- [What you will do]:
State how many lines in the following entries hold the word "below". The reply is that number only.

BEGIN

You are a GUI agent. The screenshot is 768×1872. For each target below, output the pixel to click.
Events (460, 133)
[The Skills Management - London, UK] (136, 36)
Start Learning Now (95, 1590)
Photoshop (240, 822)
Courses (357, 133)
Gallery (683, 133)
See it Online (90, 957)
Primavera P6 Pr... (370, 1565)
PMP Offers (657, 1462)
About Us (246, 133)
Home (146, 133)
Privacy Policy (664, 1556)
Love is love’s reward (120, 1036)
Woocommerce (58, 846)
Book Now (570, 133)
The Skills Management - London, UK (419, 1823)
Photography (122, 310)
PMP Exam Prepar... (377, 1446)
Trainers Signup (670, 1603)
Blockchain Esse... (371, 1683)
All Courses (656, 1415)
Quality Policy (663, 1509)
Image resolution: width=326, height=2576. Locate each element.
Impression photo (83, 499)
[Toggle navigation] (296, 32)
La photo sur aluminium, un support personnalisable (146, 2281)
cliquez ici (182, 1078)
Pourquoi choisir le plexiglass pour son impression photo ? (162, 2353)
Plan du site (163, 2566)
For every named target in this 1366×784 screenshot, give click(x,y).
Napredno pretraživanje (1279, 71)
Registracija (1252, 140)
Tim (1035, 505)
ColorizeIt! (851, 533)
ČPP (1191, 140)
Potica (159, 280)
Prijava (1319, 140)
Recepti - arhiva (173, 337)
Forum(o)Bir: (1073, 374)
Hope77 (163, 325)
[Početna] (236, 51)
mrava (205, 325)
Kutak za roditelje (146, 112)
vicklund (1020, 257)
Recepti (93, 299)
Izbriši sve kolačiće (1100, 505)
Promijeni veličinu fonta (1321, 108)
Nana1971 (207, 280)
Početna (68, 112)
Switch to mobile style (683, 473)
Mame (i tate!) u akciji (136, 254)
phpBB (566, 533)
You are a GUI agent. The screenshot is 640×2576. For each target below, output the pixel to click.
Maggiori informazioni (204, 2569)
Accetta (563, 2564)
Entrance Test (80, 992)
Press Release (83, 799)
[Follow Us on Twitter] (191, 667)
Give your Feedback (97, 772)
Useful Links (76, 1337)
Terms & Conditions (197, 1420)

END

- [Worked solution]:
2